■ Exercise description: Everything from the line containing "Open the SQL help file icon" down to the last line of the entries below must be transcribed exactly, and nothing else.

- - - - -

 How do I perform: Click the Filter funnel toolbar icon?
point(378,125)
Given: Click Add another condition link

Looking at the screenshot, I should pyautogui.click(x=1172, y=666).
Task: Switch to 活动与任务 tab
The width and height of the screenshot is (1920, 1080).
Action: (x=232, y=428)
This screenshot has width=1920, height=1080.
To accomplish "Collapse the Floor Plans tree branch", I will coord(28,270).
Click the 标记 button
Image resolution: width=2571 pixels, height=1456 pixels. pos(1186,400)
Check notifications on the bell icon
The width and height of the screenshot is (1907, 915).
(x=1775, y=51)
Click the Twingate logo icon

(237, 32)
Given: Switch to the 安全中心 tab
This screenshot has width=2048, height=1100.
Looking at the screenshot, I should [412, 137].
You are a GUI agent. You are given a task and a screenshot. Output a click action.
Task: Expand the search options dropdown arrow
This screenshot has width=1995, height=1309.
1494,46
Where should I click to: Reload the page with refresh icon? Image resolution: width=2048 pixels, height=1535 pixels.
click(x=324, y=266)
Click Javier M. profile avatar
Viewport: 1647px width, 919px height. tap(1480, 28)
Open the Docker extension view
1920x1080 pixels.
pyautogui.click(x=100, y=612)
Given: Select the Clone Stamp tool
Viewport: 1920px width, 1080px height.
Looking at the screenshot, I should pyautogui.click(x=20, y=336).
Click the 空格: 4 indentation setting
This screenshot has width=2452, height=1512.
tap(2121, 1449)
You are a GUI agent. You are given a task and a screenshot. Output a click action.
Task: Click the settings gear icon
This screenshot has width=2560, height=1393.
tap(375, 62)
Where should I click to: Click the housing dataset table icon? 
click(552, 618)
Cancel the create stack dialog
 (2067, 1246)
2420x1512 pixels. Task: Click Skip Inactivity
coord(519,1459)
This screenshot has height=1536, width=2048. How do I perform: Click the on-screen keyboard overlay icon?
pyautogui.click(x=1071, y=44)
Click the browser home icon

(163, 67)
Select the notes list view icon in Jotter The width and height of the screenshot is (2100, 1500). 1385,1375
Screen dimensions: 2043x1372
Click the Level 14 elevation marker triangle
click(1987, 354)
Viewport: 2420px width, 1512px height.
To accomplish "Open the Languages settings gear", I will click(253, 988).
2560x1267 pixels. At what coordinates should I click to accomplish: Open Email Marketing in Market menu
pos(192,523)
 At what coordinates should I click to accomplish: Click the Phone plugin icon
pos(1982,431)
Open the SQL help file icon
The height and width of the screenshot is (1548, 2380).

- - - - -

■ Solution to this task:
Open the SQL help file icon
The height and width of the screenshot is (1548, 2380).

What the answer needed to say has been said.